DATASET RECORDS:

BEGIN

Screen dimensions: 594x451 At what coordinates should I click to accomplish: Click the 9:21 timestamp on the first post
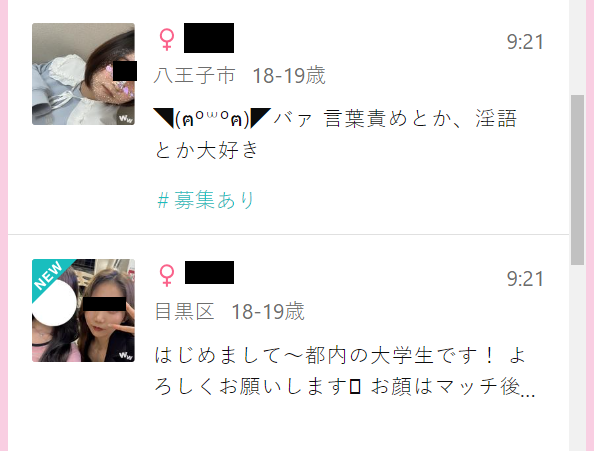(525, 42)
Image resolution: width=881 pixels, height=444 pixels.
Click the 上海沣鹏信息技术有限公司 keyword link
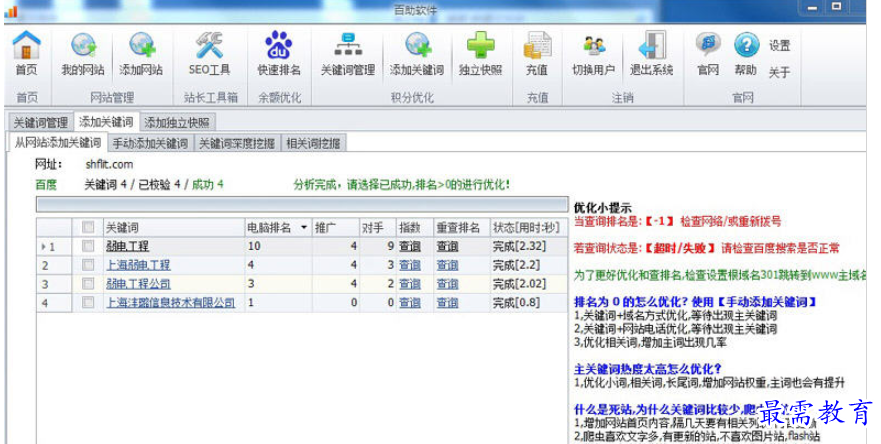point(170,302)
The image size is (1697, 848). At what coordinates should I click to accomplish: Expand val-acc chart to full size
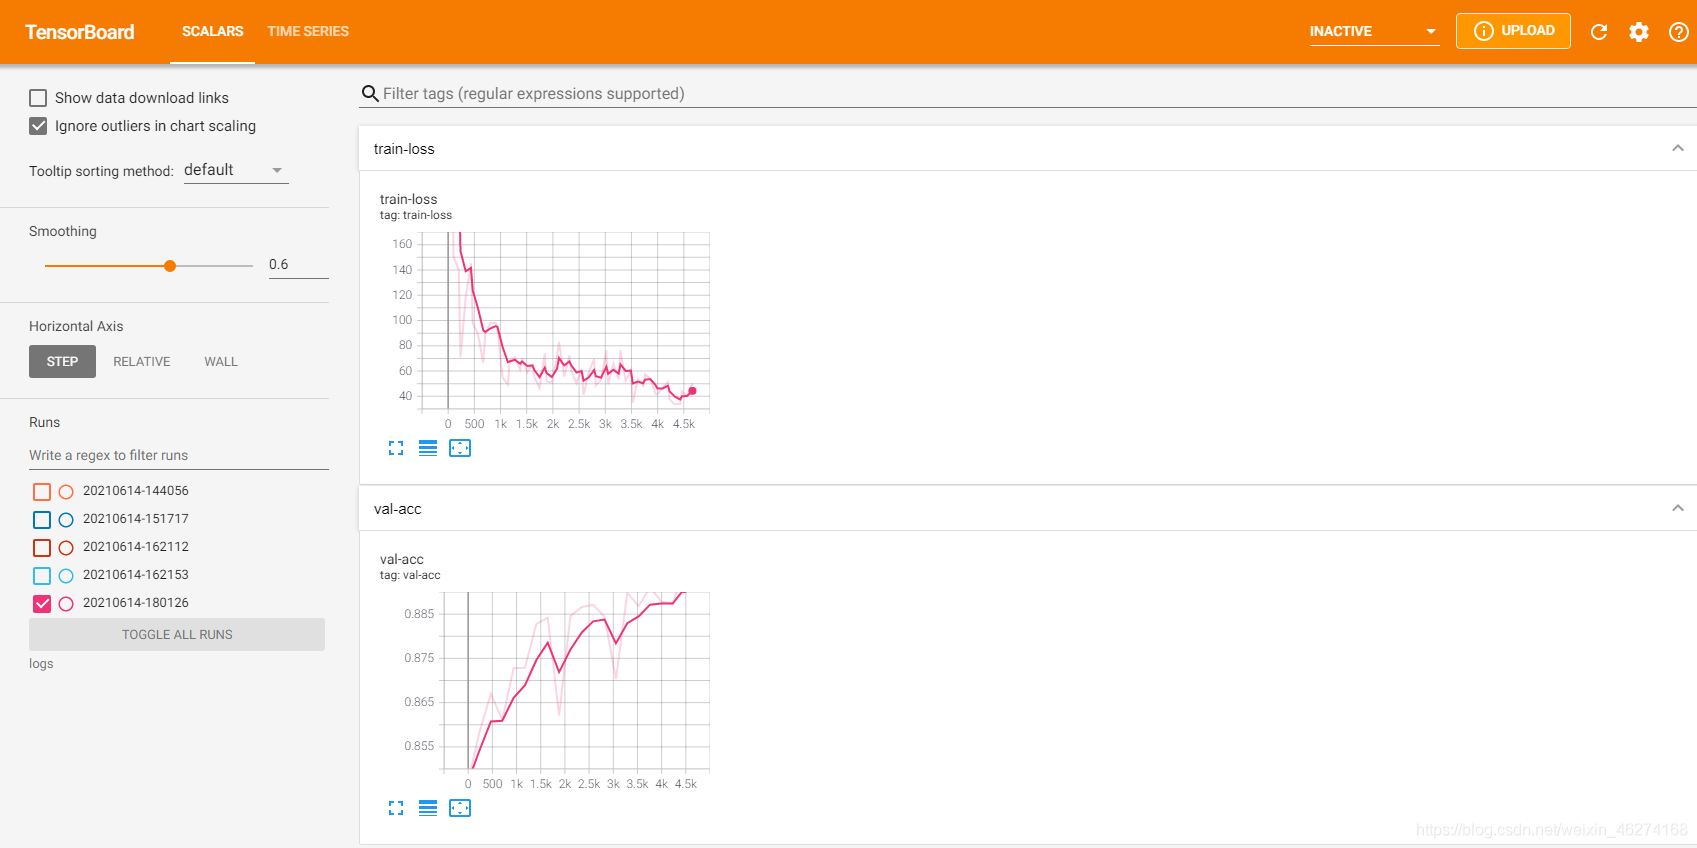click(x=396, y=808)

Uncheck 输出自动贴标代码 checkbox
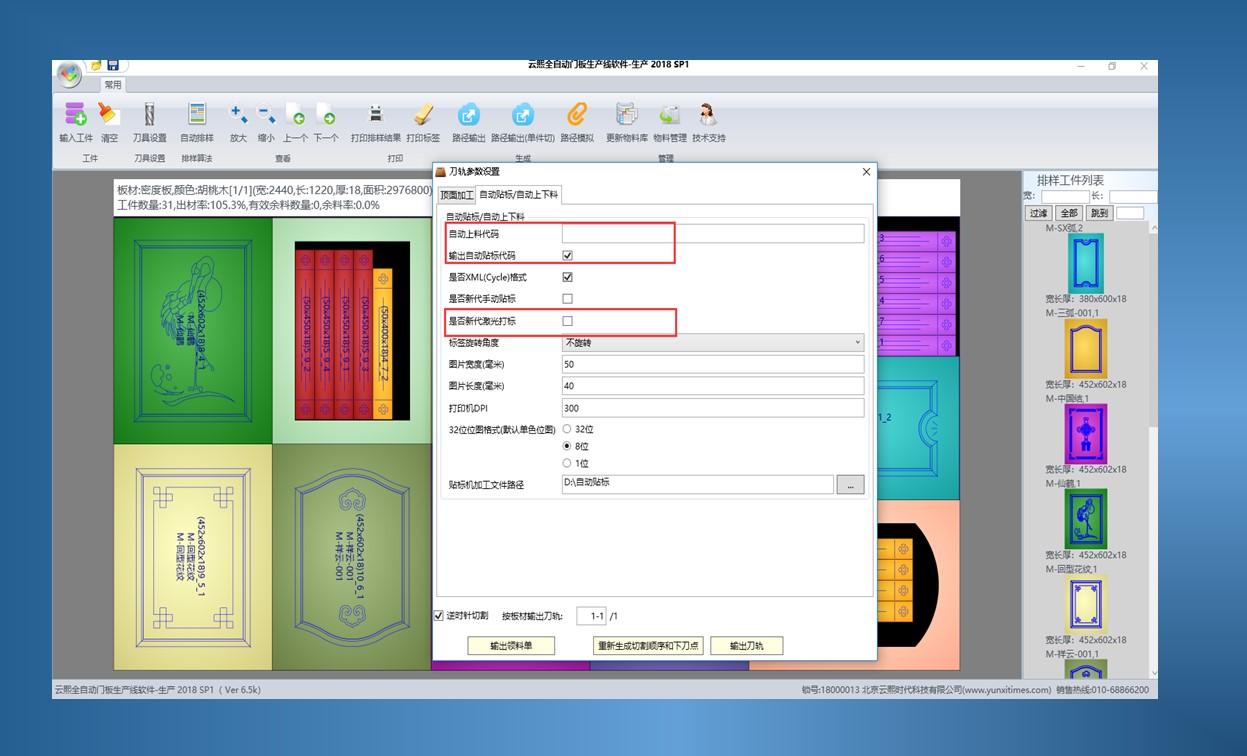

END

WORK ORDER: Transcribe the listing in full. Leave the pictures out.

ANSWER BELOW:
Screen dimensions: 594x451 At what coordinates should I click to accomplish: Click the 9:21 timestamp on the first post
(525, 42)
Image resolution: width=881 pixels, height=444 pixels.
Click the 上海沣鹏信息技术有限公司 keyword link
point(170,302)
The image size is (1697, 848). At what coordinates should I click to accomplish: Expand val-acc chart to full size
click(x=396, y=808)

Uncheck 输出自动贴标代码 checkbox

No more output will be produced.